(Source data)
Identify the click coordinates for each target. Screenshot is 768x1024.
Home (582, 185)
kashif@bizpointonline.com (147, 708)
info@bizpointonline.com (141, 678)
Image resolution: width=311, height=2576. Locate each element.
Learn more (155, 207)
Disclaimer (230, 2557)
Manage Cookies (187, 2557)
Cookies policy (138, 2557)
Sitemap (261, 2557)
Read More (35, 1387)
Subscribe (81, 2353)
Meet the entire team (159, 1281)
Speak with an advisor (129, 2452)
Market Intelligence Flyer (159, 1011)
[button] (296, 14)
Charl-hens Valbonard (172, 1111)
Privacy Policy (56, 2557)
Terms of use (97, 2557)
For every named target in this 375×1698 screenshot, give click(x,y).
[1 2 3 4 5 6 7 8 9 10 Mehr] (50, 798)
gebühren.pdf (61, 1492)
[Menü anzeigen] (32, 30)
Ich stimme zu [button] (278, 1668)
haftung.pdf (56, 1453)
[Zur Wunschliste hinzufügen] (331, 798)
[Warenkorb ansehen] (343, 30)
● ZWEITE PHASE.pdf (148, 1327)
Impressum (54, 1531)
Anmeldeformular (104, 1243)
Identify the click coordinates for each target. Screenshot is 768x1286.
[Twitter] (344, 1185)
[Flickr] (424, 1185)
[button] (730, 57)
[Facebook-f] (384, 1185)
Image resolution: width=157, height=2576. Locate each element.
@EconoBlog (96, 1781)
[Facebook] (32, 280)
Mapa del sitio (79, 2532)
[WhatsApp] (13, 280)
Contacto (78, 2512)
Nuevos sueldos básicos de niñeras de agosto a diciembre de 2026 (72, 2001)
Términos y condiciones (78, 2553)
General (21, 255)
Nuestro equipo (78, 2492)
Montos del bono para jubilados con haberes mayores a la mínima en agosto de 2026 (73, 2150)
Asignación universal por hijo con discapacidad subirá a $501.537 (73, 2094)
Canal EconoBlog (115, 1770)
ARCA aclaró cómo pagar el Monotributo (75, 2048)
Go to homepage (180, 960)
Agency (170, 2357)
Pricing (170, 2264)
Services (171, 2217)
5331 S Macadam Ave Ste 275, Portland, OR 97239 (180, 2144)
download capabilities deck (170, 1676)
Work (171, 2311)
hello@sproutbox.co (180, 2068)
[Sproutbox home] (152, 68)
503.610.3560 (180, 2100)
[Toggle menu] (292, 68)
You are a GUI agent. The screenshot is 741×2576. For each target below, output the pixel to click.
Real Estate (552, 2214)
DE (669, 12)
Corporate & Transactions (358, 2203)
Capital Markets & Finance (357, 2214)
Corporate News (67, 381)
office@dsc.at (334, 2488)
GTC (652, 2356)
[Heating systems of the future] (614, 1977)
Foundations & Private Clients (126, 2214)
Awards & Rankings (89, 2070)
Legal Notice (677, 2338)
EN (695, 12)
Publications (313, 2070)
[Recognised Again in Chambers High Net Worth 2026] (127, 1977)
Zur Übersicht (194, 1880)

### Directions for this task:
Given the data above, transcribe exactly the lines from the one containing "Read More (35, 1387)" down to the one containing "For every named", and no others.

### Answer box:
Read More (35, 1387)
Subscribe (81, 2353)
Meet the entire team (159, 1281)
Speak with an advisor (129, 2452)
Market Intelligence Flyer (159, 1011)
[button] (296, 14)
Charl-hens Valbonard (172, 1111)
Privacy Policy (56, 2557)
Terms of use (97, 2557)
For every named target in this 375×1698 screenshot, give click(x,y).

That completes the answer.